Exercise prompt –
Retyping all the entries exactly is the whole task.
----- Task input
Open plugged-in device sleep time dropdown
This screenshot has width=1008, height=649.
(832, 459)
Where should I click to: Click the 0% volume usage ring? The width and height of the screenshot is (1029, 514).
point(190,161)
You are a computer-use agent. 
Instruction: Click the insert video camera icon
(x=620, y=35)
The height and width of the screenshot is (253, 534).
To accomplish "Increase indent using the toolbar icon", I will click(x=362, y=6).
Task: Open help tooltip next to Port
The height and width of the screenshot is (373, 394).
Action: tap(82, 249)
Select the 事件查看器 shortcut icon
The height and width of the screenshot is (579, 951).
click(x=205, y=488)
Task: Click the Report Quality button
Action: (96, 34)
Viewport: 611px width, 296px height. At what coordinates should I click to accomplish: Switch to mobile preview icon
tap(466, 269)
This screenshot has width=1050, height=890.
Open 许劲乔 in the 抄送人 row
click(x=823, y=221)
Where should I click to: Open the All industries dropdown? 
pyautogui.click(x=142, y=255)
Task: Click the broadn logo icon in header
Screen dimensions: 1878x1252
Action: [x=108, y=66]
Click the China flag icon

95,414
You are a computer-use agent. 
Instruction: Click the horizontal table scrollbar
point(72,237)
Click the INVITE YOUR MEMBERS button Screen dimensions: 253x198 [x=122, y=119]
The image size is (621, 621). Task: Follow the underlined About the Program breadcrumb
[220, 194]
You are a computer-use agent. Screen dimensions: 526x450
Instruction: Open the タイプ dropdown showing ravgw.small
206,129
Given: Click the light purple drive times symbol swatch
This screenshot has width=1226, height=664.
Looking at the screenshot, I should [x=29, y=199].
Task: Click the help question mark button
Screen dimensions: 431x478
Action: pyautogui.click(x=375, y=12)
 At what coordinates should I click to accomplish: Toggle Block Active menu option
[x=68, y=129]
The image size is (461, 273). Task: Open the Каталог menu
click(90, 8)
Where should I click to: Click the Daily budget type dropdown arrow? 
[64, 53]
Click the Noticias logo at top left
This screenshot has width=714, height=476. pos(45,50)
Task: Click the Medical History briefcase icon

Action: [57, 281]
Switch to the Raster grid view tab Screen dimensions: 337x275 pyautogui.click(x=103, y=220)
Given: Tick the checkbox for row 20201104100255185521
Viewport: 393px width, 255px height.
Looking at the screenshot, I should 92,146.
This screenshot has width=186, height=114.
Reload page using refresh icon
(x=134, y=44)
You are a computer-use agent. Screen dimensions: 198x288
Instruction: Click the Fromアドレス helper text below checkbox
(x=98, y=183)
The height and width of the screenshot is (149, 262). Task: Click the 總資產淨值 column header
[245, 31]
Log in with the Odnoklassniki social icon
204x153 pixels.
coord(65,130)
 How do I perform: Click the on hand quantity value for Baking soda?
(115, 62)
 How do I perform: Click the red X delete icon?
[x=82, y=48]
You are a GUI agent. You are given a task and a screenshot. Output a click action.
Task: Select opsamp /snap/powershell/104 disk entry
----------
Task output –
Open plugged-in device sleep time dropdown
This screenshot has width=1008, height=649.
(832, 459)
Where should I click to: Click the 0% volume usage ring? The width and height of the screenshot is (1029, 514).
point(190,161)
You are a computer-use agent. 
Instruction: Click the insert video camera icon
(x=620, y=35)
The height and width of the screenshot is (253, 534).
To accomplish "Increase indent using the toolbar icon", I will click(x=362, y=6).
Task: Open help tooltip next to Port
The height and width of the screenshot is (373, 394).
Action: tap(82, 249)
Select the 事件查看器 shortcut icon
The height and width of the screenshot is (579, 951).
click(x=205, y=488)
Task: Click the Report Quality button
Action: (96, 34)
Viewport: 611px width, 296px height. At what coordinates should I click to accomplish: Switch to mobile preview icon
tap(466, 269)
This screenshot has width=1050, height=890.
Open 许劲乔 in the 抄送人 row
click(x=823, y=221)
Where should I click to: Open the All industries dropdown? 
pyautogui.click(x=142, y=255)
Task: Click the broadn logo icon in header
Screen dimensions: 1878x1252
Action: [x=108, y=66]
Click the China flag icon

95,414
You are a computer-use agent. 
Instruction: Click the horizontal table scrollbar
point(72,237)
Click the INVITE YOUR MEMBERS button Screen dimensions: 253x198 [x=122, y=119]
The image size is (621, 621). Task: Follow the underlined About the Program breadcrumb
[220, 194]
You are a computer-use agent. Screen dimensions: 526x450
Instruction: Open the タイプ dropdown showing ravgw.small
206,129
Given: Click the light purple drive times symbol swatch
This screenshot has width=1226, height=664.
Looking at the screenshot, I should [x=29, y=199].
Task: Click the help question mark button
Screen dimensions: 431x478
Action: pyautogui.click(x=375, y=12)
 At what coordinates should I click to accomplish: Toggle Block Active menu option
[x=68, y=129]
The image size is (461, 273). Task: Open the Каталог menu
click(90, 8)
Where should I click to: Click the Daily budget type dropdown arrow? 
[64, 53]
Click the Noticias logo at top left
This screenshot has width=714, height=476. pos(45,50)
Task: Click the Medical History briefcase icon

Action: [57, 281]
Switch to the Raster grid view tab Screen dimensions: 337x275 pyautogui.click(x=103, y=220)
Given: Tick the checkbox for row 20201104100255185521
Viewport: 393px width, 255px height.
Looking at the screenshot, I should 92,146.
This screenshot has width=186, height=114.
Reload page using refresh icon
(x=134, y=44)
You are a computer-use agent. Screen dimensions: 198x288
Instruction: Click the Fromアドレス helper text below checkbox
(x=98, y=183)
The height and width of the screenshot is (149, 262). Task: Click the 總資產淨值 column header
[245, 31]
Log in with the Odnoklassniki social icon
204x153 pixels.
coord(65,130)
 How do I perform: Click the on hand quantity value for Baking soda?
(115, 62)
 How do I perform: Click the red X delete icon?
[x=82, y=48]
You are a GUI agent. You are given a task and a screenshot. Output a click action.
Task: Select opsamp /snap/powershell/104 disk entry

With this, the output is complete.